▶ [WHAT TO DO] Reproduce the listing below with every instance of "computer-use agent" changed to "desktop automation agent" and everything else left as it is. Omit the pictures from your version.

▶ [AVAILABLE RECORDS]
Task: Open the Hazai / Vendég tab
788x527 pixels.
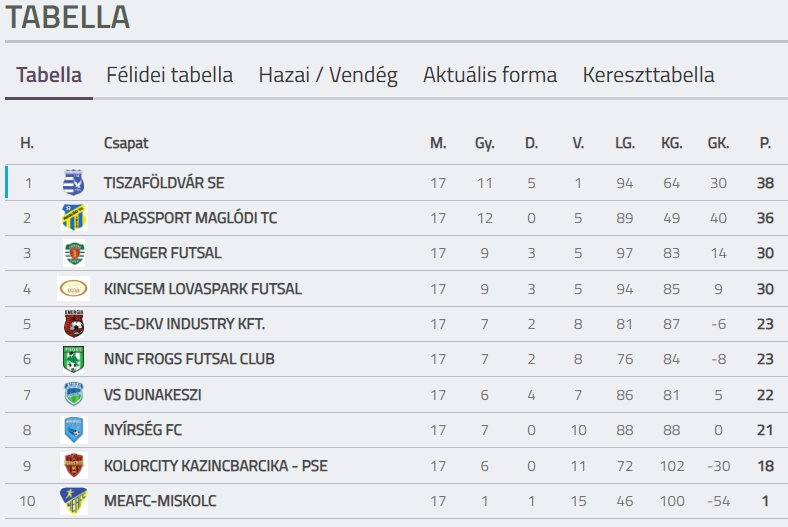Action: point(328,75)
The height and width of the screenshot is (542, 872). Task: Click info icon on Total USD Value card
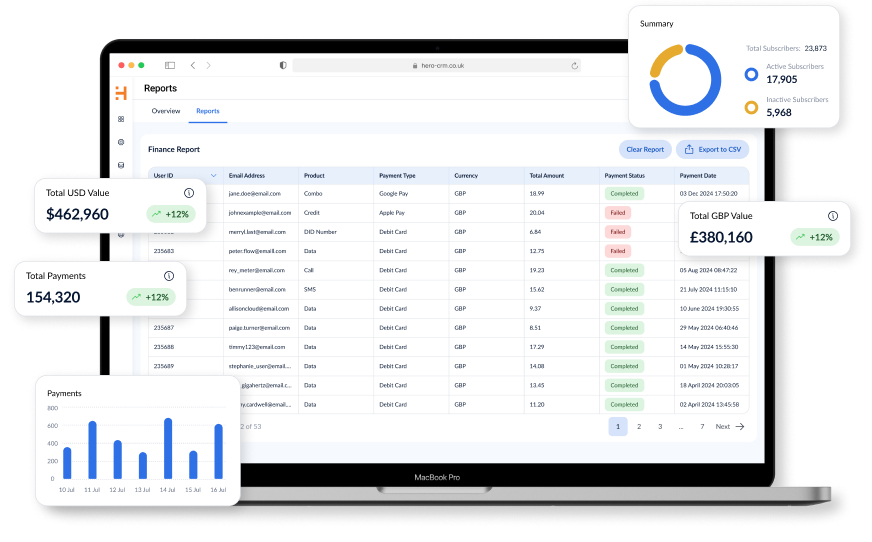[188, 193]
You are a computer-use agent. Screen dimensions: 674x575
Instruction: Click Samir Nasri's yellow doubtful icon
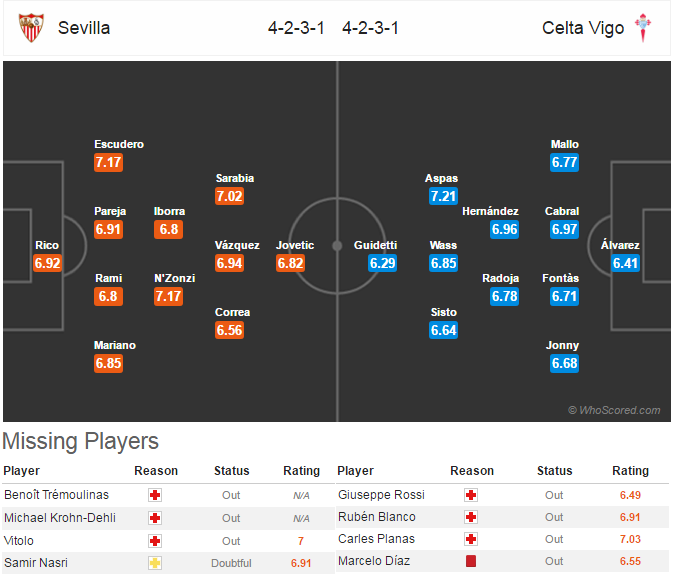155,563
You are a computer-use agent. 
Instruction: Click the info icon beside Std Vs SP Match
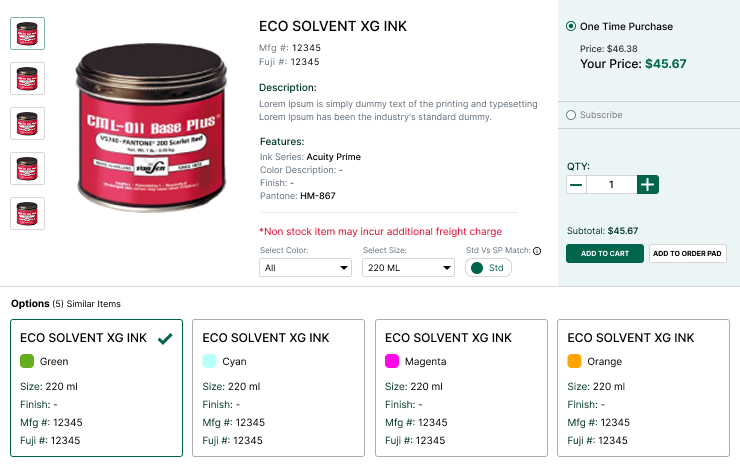[537, 251]
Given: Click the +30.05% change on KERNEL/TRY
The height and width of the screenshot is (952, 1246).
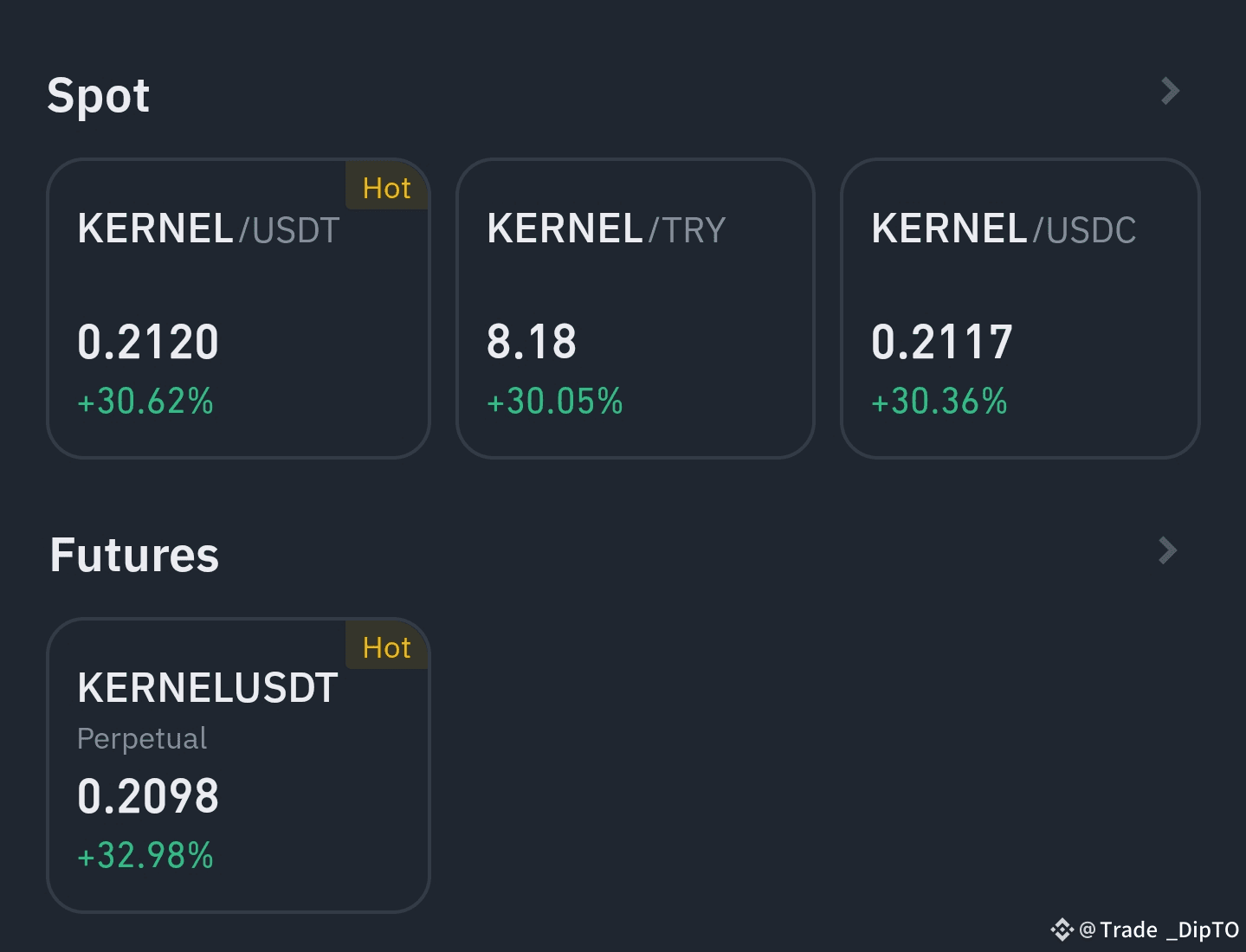Looking at the screenshot, I should pyautogui.click(x=555, y=402).
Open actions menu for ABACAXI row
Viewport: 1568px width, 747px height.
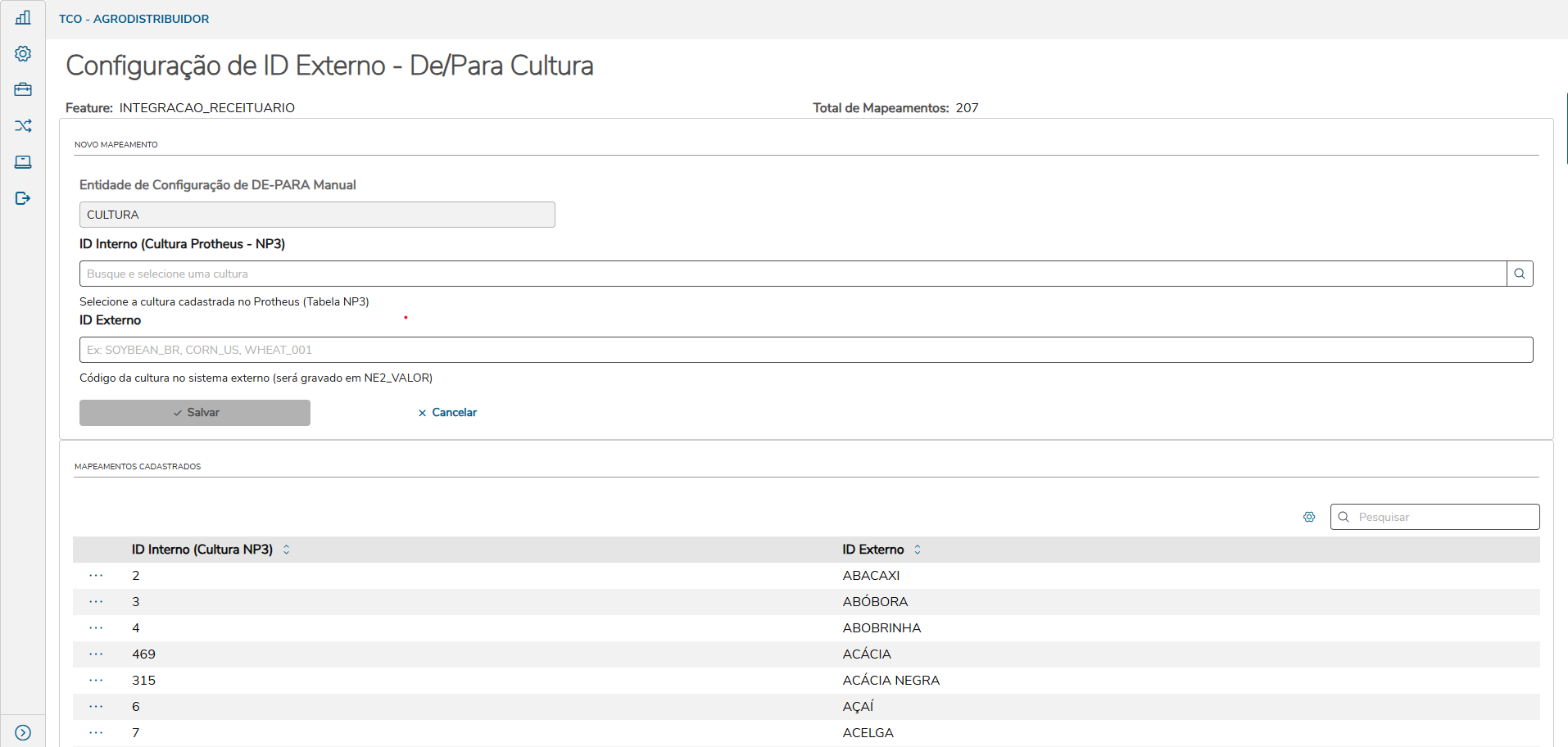[x=96, y=576]
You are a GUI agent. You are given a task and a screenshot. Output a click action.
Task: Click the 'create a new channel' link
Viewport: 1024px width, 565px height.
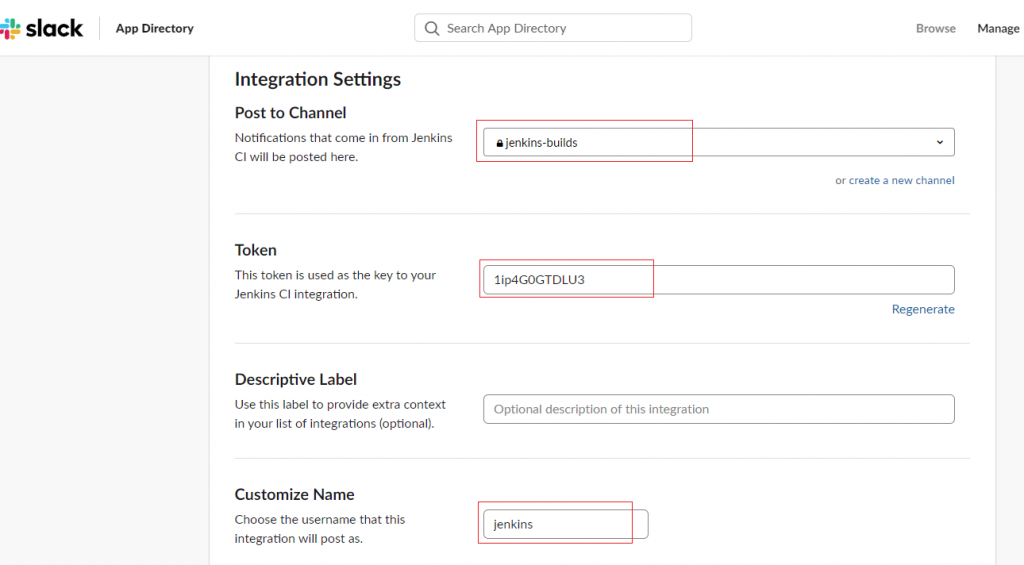tap(901, 180)
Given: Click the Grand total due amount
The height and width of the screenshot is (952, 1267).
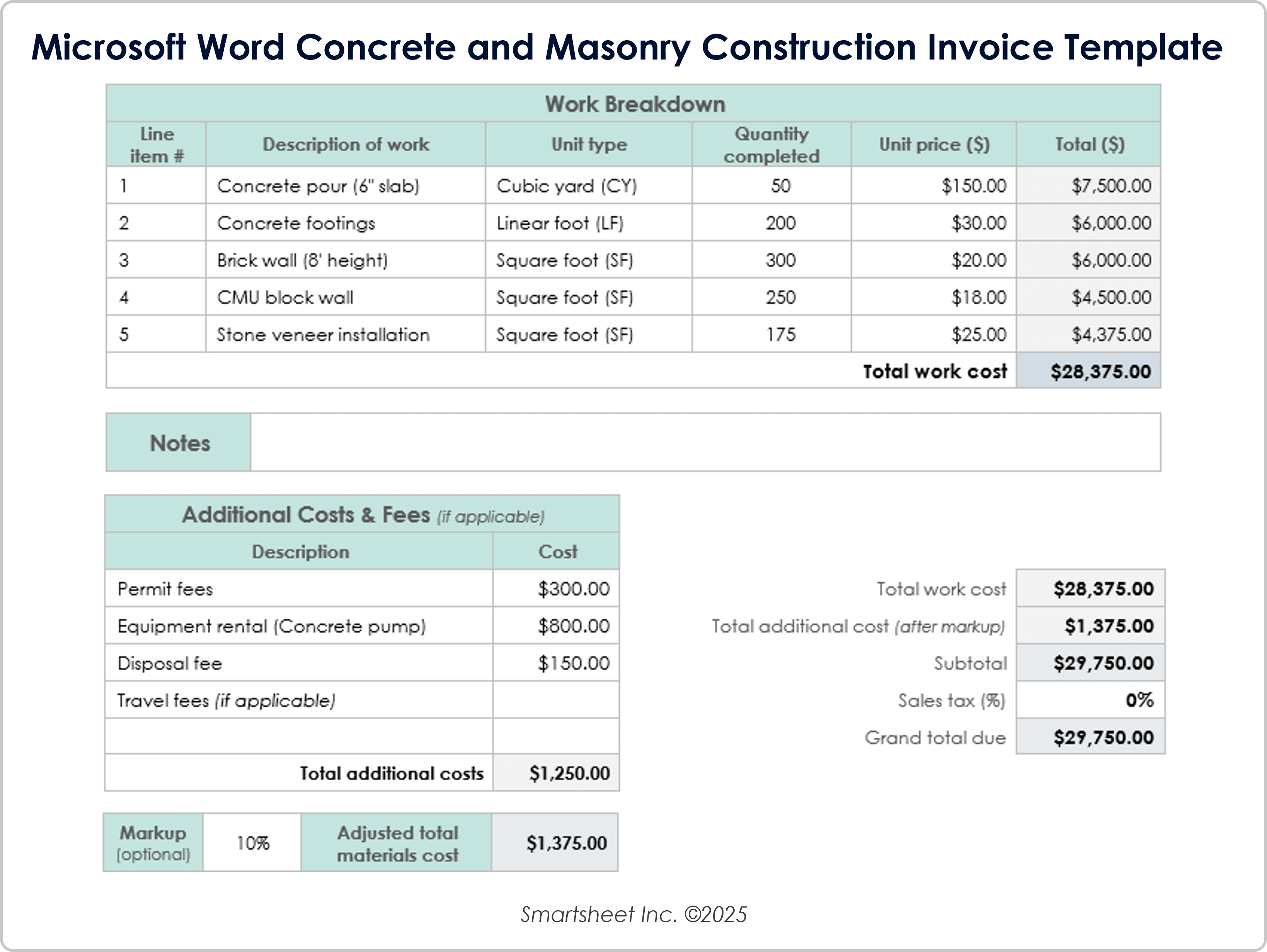Looking at the screenshot, I should [x=1103, y=737].
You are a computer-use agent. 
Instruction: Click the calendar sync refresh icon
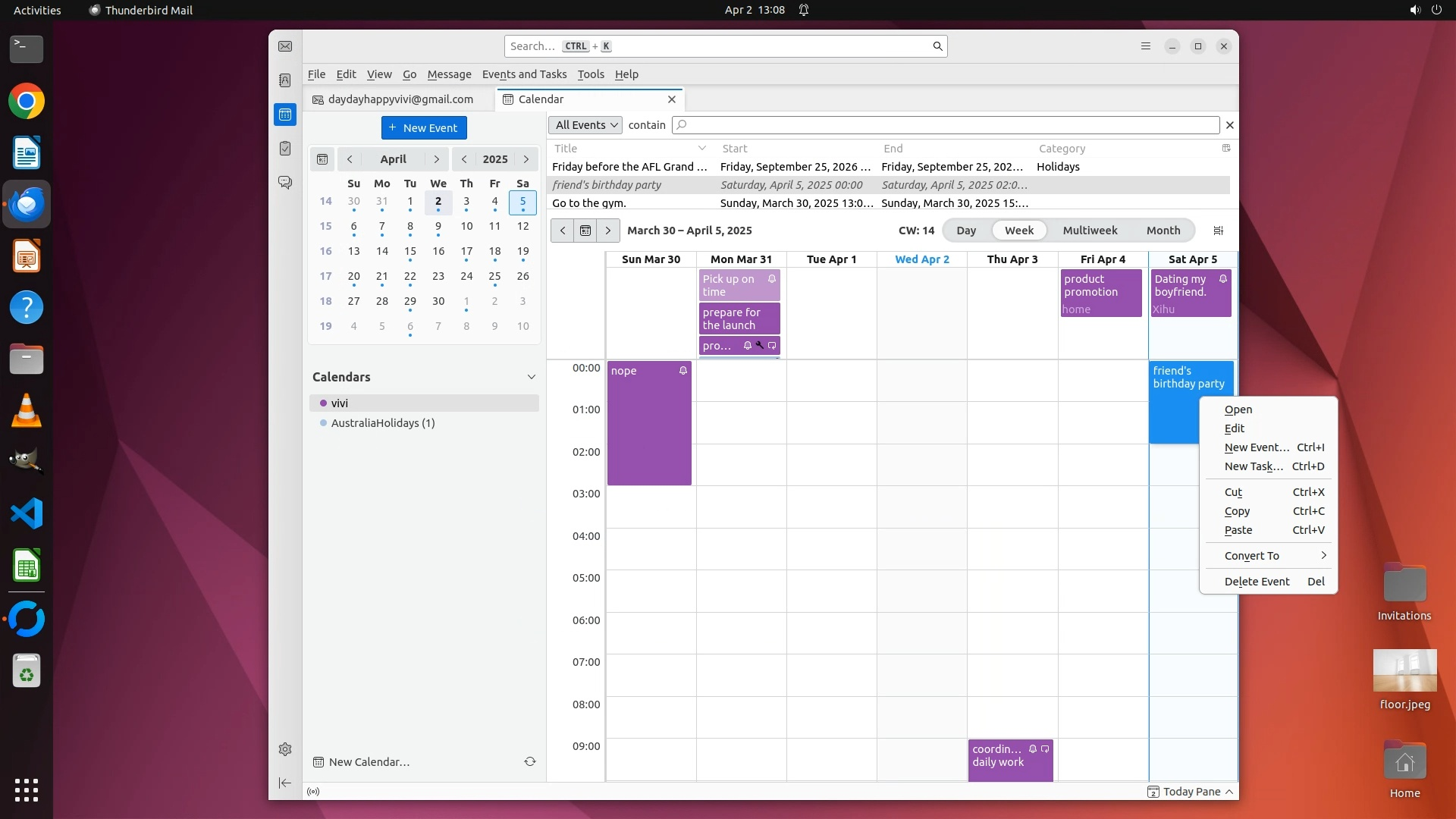coord(530,761)
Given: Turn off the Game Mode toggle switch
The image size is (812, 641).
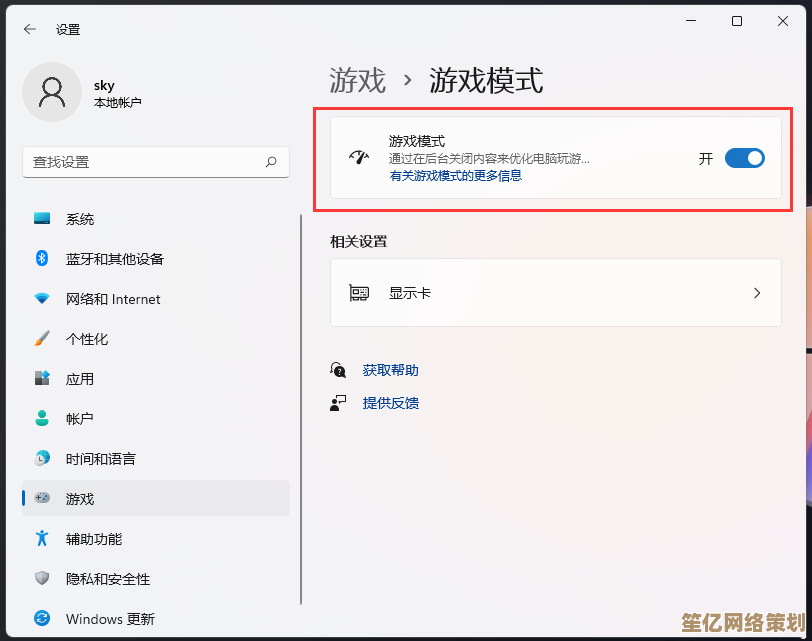Looking at the screenshot, I should 744,158.
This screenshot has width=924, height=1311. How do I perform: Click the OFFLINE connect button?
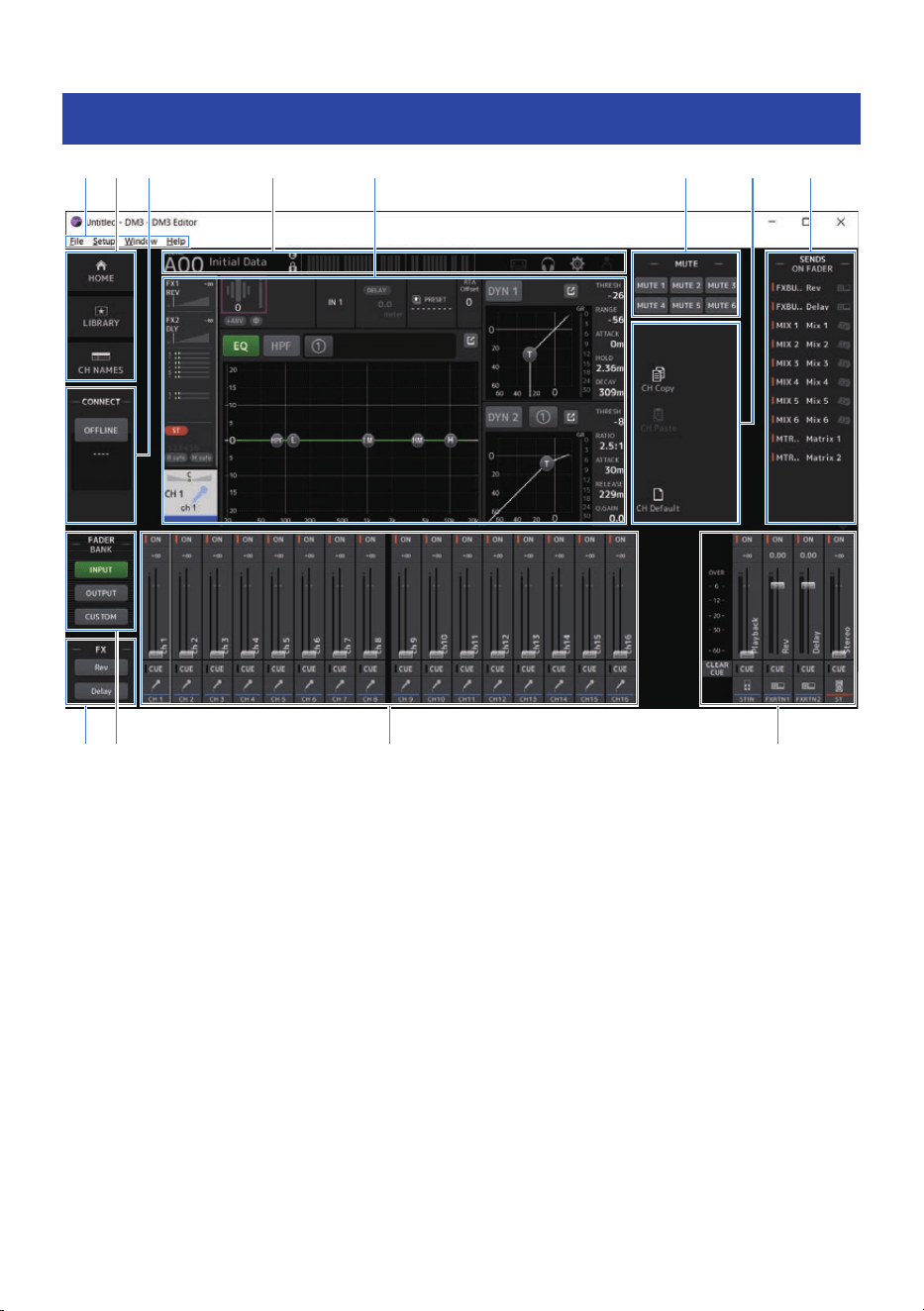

▶ [THE OUTPUT]
Task: Open the Hazai / Vendég tab
788x527 pixels.
Action: point(328,75)
The height and width of the screenshot is (542, 872). Task: Click info icon on Total USD Value card
[188, 193]
You are a desktop automation agent. Screen dimensions: 674x575
Instruction: Click Samir Nasri's yellow doubtful icon
155,563
You are a desktop automation agent. 
Instruction: Click the info icon beside Std Vs SP Match
[537, 251]
Given: Click the +30.05% change on KERNEL/TRY
The height and width of the screenshot is (952, 1246).
Looking at the screenshot, I should pyautogui.click(x=555, y=402).
Open actions menu for ABACAXI row
Viewport: 1568px width, 747px height.
[x=96, y=576]
You are a GUI agent. You are given a task and a screenshot. Output a click action.
Task: Click the 'create a new channel' link
Viewport: 1024px width, 565px height.
tap(901, 180)
Given: Click the Grand total due amount
The height and width of the screenshot is (952, 1267).
Looking at the screenshot, I should [x=1103, y=737].
You are a desktop automation agent. 
Instruction: Click the calendar sync refresh icon
coord(530,761)
Given: Turn off the Game Mode toggle switch
The image size is (812, 641).
Looking at the screenshot, I should 744,158.
This screenshot has width=924, height=1311. How do I perform: Click the OFFLINE connect button?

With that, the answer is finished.